Peu courant, ce bel ensemble constitue l'un des rares textes publiés à la fin de la carrière de l'artiste
Le Fauconnier (Hesdin, 1881 - Paris, 1946), la dernière année de son existence plus précisément, alors que le peintre semblait de plus en plus oublié depuis son retour en France en 1921. En 1938, le philosophe et critique d'art
Pierre Angel, l'auteur de
Spiritualité de l'Art, était co-directeur de la revue
Civilisation nouvelle.
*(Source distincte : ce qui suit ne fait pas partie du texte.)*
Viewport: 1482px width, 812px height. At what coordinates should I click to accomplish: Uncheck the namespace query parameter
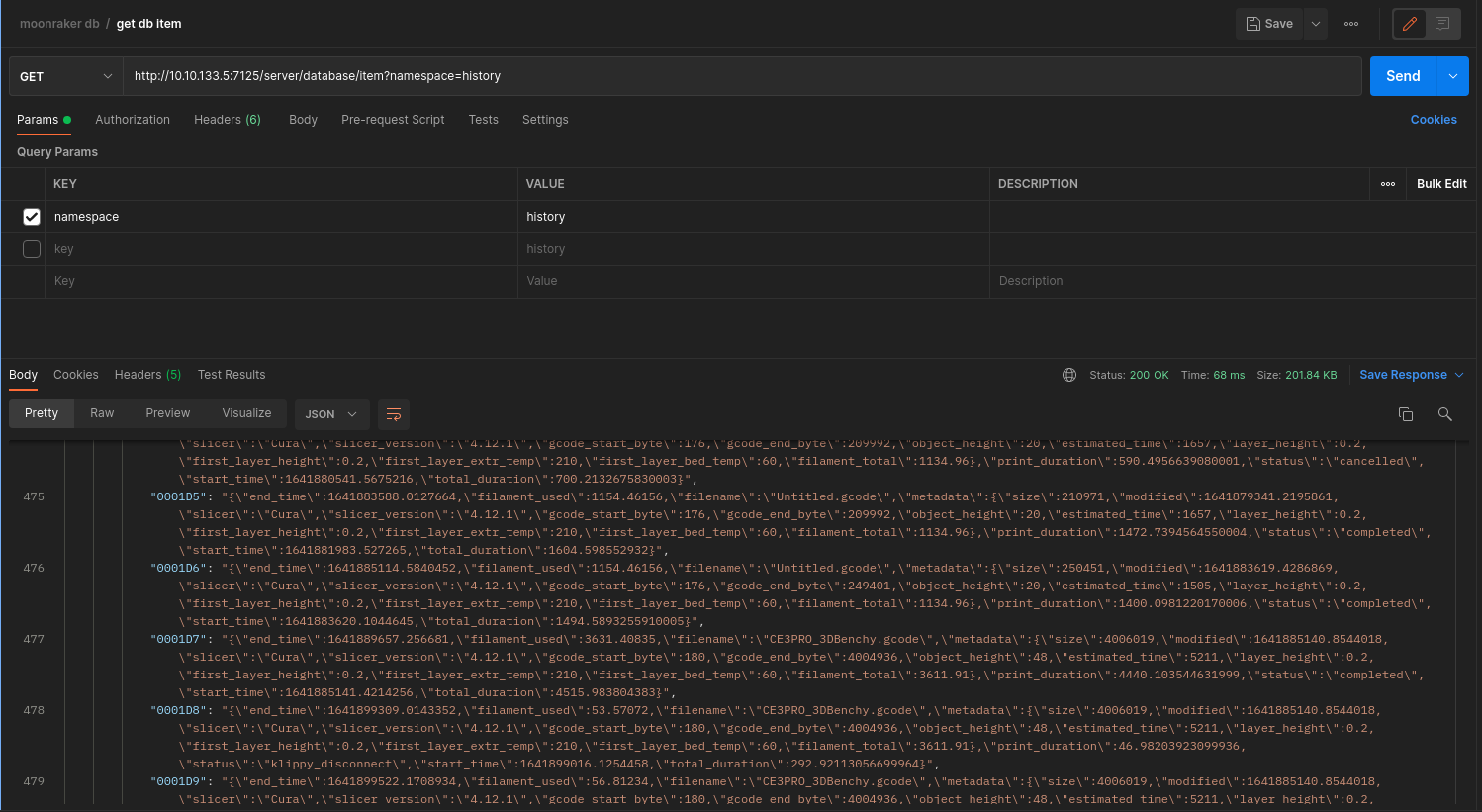point(31,216)
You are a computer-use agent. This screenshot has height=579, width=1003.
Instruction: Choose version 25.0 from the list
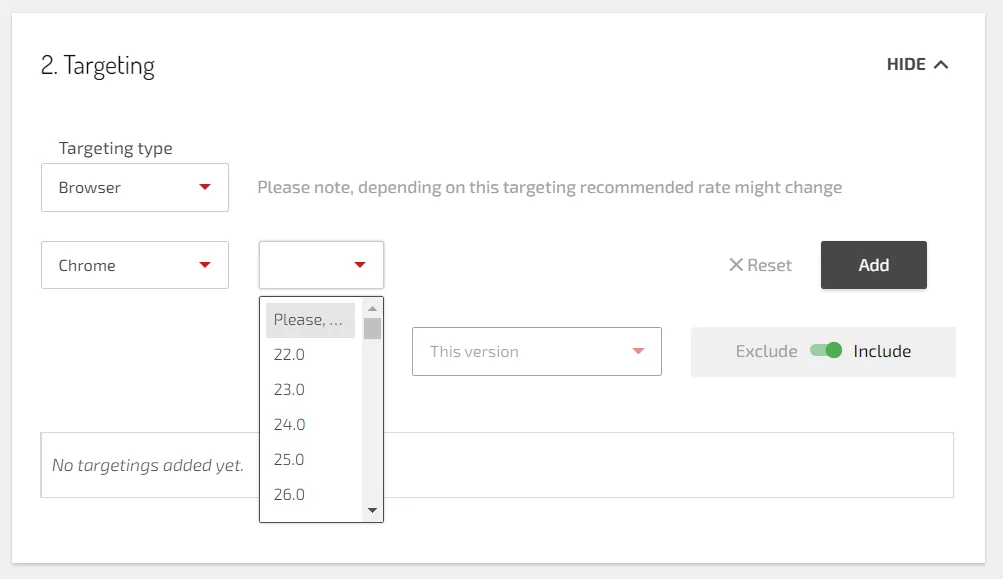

Un tableau de Le Fauconnier avait d'ailleurs été reproduit dans
Civilisation nouvelle.
"Peut-être pourrait-on apercevoir, dans cette ligne ininterrompue de chercheurs", écrit Angel non sans un certain pathos, "la marque d'une spiritualité collective sous- jacente qui s'ignore ou se refuse à la connaissance, et qui canalise de la sorte, en un effort à peine conscient, ses inquiétudes et ses élans, ses craintes et ses doutes aussi, et cette lutte acharnée, douloureuse, qui la dressa toujours contre l'envahissement des nombreux, contre l'envahisseur."
Un an après la parution de cet essai,
Jules Romains préfaça un recueil consacré au peintre qui avait joué un rôle majeur dans la découverte du cubisme aux
Pays-Bas (voir la notice qui lui est consacrée), avant d'évoluer vers un expressionnisme très influencé par la leçon de Rembrandt.